With the potential for long-term wealth and future financial stability, the advantages of owning an investment property attract many to the world of real estate. If you’re in this fortunate position, it’s important not to take your eye off the ball - especially when the end of the tax year rolls around!
For investment property owners, June 30th is one of the busiest times of the financial calendar. Being prepared and understanding what you need to do before this date will ensure your tax claim is managed effectively and that you can maximise the benefits of this crucial monetary period.
Here at BOQ, we want to help our customers understand the things they may not be familiar with to ensure they’re making decisions that are in their best interests. That’s why we’ve compiled a list of the key things you need to keep on your radar come the end of the tax year.
Stay on top of property maintenance and repairs
Many of us believe undergoing property maintenance is simply the cost of being a good landlord, but there are real tax benefits associated with ensuring your property is liveable as well.
If throughout the year you have spent money on property maintenance such as cleaning, gardening, pest control and repairing structures, you can claim against them.
However, there are a few things to know before claiming a deduction.
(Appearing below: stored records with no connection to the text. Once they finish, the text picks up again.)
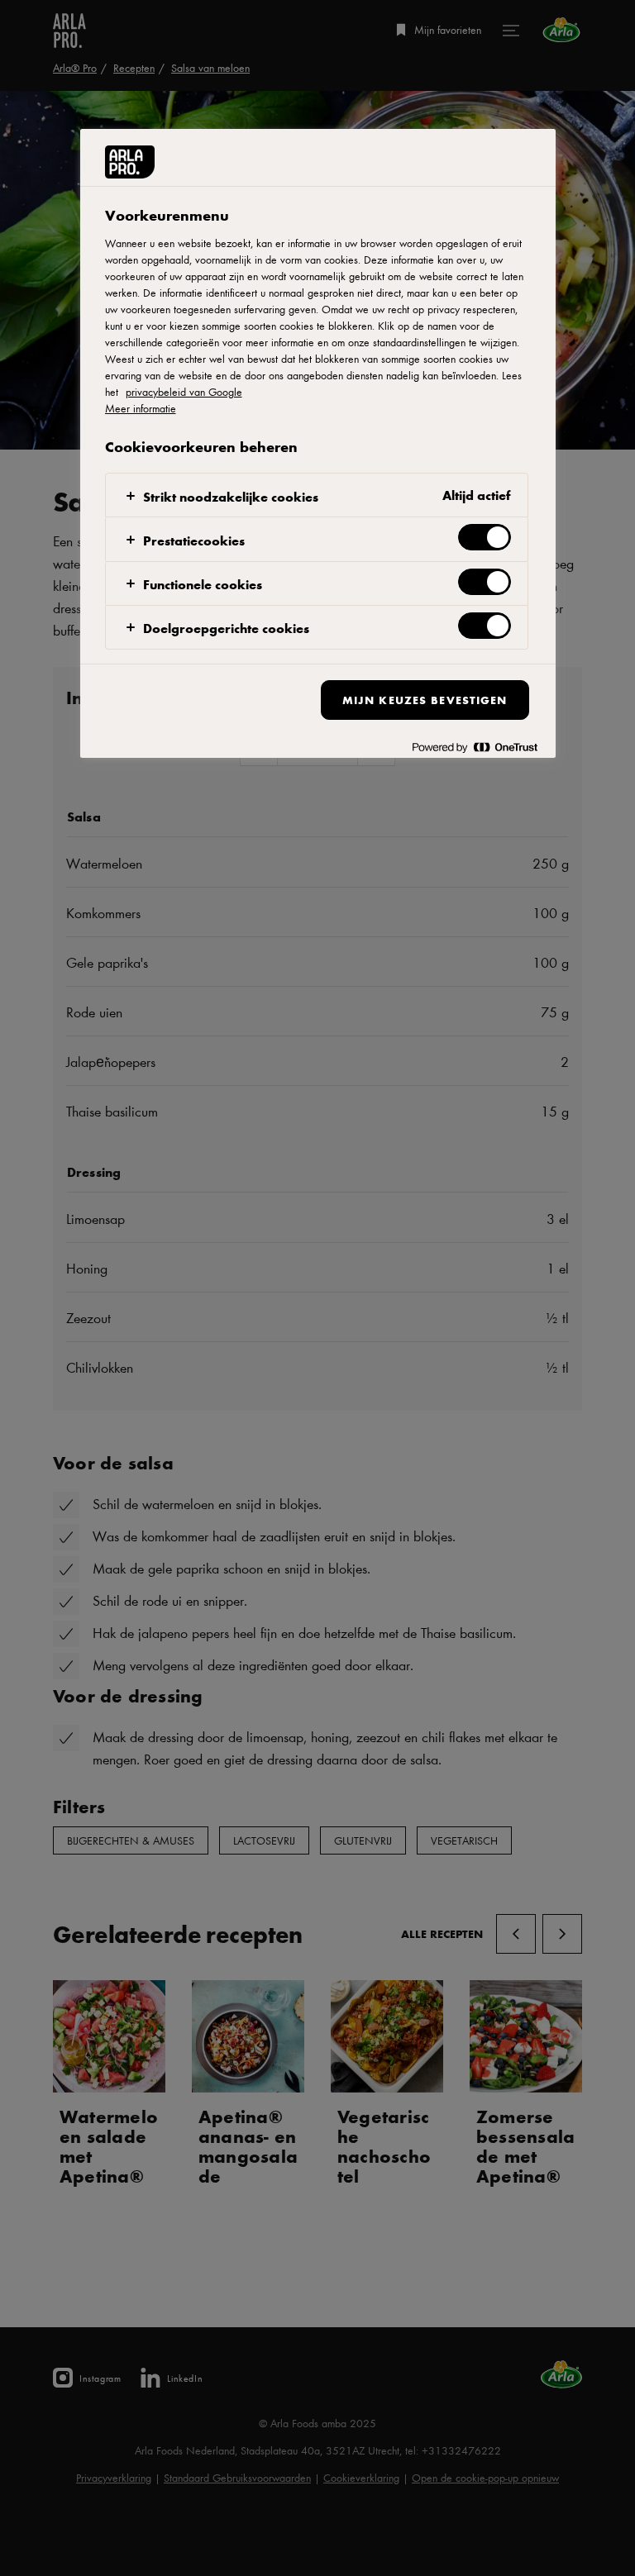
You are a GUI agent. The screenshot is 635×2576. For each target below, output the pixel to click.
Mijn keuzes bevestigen (425, 699)
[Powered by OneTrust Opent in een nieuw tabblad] (474, 747)
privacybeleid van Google (184, 391)
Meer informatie (140, 408)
Some deductions you can claim immediately, others over a number of years. The difference is between what’s considered as repair and maintenance, and things that fall under the ‘capital improvements’ umbrella. For example, paying to fix part of a fence that was damaged in a storm classes as a repair. Installing a solar panel, however, adds something new to the home, and therefore is classed as an improvement.
Improvements that don’t have an infinite lifespan are known as depreciating assets. Solar panels fall into this category, with the Australian Taxation Office (ATO) estimating that the average system has an effective lifespan of 20 years.
Investment property owners can claim for an income tax deduction for the costs associated with repairing and maintaining a rental property in the year they are paid for. Improvements, such as solar panels that have a depreciation value, need to be claimed over a number of years. A quantity surveyor can help you complete a comprehensive capital allowances and tax depreciation schedule which will ensure you’re on top of everything - something we’ll touch on later.
Plan your depreciation schedule in advance
As an investment property owner, you don’t just own the bricks and mortar, but everything that’s inside it too. From carpets to the oven, window treatments to hot-water systems, the list of assets an occupier is responsible for is endless.
As tenants use these assets, they’ll naturally experience wear and tear. Therefore, over a number of years, a fixture’s appearance and effectiveness will not equal what it was on day one. As such, its value declines and it becomes known as a depreciation asset - much like the solar panel example we used earlier on.
The ATO understands there’s not much investment property owners can do about wear and tear... This is why it allows people to claim a depreciating asset’s decline in value back as a deduction over a number of years - typically the effective lifespan of a product.
In a lot of cases, property owners can work out a product’s effective lifespan themselves, or use the ATO’s own effective lifespan table to see if estimations add up. It’s important to note that as of July 1, 2017, investment property owners can no longer claim a deduction for the decline in value of depreciating assets they bought second hand.
A depreciation schedule is a handy one-stop shop for depreciating assets and their deduction rates. It makes sure that each year you know exactly what has depreciated and what depreciation amount to include in your claims. Depending on the level of depreciation, this can mean hundreds or even thousands of dollars of savings over the life of a property.
Getting this completed and submitted before the end of the tax year means you can get the money right away, without having to wait another 12 months!
Refinance to an Interest Prepaid Home Loan
Interest and insurance are two expenses that can also be claimed, much like a damaged gutter or a broken roof tile.
This is because these costs are associated directly with earning investment income. The ATO also lets you claim back some expenses that have been prepaid. This can be especially useful if you have a lump sum of money that is currently being utilised. Often, prepaying your expenses such as interest on your mortgage or your insurance premiums can earn you a discount along with being one less thing to worry about during the year.
Here at BOQ, we offer a one-year fixed prepaid home loan. This lets you lock in an interest rate and pay the interest associated with your mortgage ahead of time. As outlined above, the ATO may let you claim this at the end of the current tax year. This may remove some risk of interest rate rises and thus interest repayments on your mortgage.
We understand that the end of the tax year can be a stressful time for anyone, especially those in the investment property business. That’s why we work hard to help our customers understand important things they may not be familiar with to ensure they’re making decisions in their best interests.